If Christianity is merely a roadblock in the march of progress and science, and not linked to its development historically, why did progress and science arise in Christendom and nowhere else, during the ages when Christianity and nothing else was the dominant philosophy of the day?
Just by coincidence, I was reading this in an interview with Mike Flynn, a fellow science fiction author and all around great guy:
http://www.scifi.com/sfw/interviews/sfw15599.html
“When I started writing Eifelheim, I had the real stereotyped version of what the Middle Ages was like. But the more I read about it, the more it became evident that it was not like that at all. I began to wonder if people who put gargoyles on their cathedrals would be all that frightened of aliens. …
“To this day, people take the term “medieval” to mean backward and ignorant, but it wasn’t that way. That came about because of snooty people, first in the Renaissance but mostly during the Enlightenment, actively and deliberately denigrating the era that came before them—because, having rediscovered ancient Greece and ancient Rome’s literature, they had to pretend that nothing had happened between ancient Rome and ancient Greece and themselves. And so the Middle Ages became a time of darkness.
“The Middle Ages was an age of reason … and yet we’ve been taught to think of it as an age of superstition. It probably glorified reason far more than the Age of Reason. The medievals invented the university, with a standard curriculum, courses of study, degrees and, of course, funny hats.
“The curriculum that was taught consisted almost entirely of reason, logic and natural philosophy—or, as we’d say, science. They didn’t teach humanities, they didn’t teach the arts, they taught essentially logical reasoning and natural philosophy. If you wanted to be a doctor of theology, a churchman, you had to first go through a course in science and thinking.”
“This was an era where the most celebrated theologian of all time was Thomas Aquinas, who dared to apply logic and reason to the study of theology. In fact, theology is the application of logic and reason to religious questions. They must have elevated reason to a pretty high pedestal if they were willing to subject their own religion to it.
“In the Middle Ages, they first learned how to apply mathematics to scientific questions.
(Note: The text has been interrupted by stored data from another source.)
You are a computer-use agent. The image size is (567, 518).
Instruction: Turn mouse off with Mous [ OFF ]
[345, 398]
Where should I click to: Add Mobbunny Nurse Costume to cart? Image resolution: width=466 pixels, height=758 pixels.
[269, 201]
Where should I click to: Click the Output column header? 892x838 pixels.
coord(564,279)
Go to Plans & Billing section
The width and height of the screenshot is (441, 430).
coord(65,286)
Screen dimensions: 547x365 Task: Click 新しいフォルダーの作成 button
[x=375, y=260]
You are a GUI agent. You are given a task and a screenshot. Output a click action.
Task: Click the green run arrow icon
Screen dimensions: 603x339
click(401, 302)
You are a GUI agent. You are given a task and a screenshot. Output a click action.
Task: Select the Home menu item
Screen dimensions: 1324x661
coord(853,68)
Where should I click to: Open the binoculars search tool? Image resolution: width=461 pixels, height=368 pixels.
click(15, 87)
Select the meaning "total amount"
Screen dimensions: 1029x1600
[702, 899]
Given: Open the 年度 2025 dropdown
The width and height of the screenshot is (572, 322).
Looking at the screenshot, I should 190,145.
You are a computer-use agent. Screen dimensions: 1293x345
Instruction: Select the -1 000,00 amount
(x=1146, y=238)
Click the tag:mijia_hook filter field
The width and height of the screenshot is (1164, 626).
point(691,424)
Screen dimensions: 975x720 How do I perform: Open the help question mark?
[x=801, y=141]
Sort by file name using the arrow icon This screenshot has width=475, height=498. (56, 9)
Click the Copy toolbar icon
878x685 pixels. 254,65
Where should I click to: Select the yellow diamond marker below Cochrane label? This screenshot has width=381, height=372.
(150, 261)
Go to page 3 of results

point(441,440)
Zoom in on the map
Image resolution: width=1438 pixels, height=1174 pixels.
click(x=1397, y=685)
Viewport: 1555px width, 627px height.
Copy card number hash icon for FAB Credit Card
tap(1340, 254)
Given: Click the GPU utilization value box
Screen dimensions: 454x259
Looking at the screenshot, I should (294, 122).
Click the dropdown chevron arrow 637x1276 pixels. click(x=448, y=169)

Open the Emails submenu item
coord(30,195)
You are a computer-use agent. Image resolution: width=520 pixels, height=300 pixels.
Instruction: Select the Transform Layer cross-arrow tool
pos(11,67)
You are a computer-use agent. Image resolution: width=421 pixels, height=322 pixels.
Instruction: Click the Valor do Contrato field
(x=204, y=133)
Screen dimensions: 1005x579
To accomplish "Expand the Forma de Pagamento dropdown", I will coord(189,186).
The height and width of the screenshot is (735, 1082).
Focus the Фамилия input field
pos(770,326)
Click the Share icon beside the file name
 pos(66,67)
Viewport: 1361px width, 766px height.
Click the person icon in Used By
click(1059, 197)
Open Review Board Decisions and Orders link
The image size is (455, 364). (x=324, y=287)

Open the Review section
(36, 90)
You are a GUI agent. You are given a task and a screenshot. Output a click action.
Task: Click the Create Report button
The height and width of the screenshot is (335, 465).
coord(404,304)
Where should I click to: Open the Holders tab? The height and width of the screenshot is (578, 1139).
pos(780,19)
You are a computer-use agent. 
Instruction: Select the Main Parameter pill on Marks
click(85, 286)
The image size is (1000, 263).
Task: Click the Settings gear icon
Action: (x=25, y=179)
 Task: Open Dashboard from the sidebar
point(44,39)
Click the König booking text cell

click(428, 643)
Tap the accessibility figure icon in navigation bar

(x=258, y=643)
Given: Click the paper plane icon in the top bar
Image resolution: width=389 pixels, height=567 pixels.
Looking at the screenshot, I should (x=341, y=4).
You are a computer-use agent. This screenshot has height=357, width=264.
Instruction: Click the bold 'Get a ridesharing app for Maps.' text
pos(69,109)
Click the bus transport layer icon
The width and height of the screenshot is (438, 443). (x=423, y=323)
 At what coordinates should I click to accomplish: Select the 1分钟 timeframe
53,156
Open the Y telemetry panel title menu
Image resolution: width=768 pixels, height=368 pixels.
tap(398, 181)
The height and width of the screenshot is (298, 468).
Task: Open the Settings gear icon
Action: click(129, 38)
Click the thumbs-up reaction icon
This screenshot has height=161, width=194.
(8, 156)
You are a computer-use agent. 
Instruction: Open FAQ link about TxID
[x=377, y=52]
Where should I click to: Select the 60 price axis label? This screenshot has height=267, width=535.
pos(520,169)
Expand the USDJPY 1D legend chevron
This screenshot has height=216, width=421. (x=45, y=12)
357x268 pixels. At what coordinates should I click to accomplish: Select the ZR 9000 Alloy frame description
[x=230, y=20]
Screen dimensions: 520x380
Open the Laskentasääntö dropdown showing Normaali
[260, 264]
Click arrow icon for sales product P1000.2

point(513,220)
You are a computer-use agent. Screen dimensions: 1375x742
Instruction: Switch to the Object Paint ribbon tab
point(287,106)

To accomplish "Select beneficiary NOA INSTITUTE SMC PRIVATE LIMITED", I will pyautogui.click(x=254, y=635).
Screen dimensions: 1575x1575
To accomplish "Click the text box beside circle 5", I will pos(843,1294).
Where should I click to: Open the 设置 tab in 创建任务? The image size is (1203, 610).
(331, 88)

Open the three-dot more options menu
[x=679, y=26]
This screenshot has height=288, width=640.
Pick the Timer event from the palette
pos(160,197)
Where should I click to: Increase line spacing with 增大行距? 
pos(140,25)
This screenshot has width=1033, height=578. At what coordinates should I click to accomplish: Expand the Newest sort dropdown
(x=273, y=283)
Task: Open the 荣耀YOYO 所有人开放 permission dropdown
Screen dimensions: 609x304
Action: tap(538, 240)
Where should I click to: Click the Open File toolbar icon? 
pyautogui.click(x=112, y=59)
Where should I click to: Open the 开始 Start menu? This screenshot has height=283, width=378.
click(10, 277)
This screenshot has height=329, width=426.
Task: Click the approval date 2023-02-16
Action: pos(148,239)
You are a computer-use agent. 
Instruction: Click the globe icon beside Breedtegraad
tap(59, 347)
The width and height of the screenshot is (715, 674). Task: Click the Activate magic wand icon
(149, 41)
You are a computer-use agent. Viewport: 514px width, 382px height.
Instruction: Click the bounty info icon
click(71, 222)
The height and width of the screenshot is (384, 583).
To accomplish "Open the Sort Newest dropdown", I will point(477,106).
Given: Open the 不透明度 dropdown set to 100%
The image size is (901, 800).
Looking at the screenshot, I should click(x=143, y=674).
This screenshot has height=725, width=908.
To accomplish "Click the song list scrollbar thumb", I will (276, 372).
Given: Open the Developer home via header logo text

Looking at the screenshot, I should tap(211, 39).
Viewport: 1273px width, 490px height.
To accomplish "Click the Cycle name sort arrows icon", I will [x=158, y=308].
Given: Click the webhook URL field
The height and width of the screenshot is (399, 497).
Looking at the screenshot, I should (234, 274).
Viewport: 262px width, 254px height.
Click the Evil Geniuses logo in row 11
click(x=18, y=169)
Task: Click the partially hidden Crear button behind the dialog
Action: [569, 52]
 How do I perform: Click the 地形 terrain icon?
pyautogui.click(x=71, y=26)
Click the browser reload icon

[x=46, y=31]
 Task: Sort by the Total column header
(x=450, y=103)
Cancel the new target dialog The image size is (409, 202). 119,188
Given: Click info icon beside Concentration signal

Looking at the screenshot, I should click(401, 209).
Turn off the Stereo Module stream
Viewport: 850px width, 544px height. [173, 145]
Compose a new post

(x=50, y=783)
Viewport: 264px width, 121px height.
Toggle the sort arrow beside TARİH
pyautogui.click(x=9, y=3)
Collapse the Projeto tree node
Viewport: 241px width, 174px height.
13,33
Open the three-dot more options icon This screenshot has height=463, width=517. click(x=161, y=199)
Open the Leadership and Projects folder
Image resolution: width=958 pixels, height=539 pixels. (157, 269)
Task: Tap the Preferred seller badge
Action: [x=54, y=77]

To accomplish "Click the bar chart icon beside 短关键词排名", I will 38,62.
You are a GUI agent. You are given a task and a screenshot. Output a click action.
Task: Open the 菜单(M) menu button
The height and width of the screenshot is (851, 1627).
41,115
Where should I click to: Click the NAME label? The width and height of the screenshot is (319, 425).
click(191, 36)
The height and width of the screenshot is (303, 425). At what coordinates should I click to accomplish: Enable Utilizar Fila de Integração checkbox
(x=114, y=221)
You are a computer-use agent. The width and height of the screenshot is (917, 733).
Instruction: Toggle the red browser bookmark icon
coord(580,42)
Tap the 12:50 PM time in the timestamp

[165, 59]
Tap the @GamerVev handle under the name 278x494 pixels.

After the time of the story, Nicholas Oresme, who was mentioned briefly in passing, was able to prove the mean speed theorem in physics using principles of Euclidean geometry, which marks the first time a theory had been proven by using mathematics, as opposed to us[ing] mathematics to describe the angle of refraction or to do surveying.”
And by the way, you should all go out and read FIRESTAR and WRECK OF THE RIVER OF STARS. Mike Flynn. Remember the name.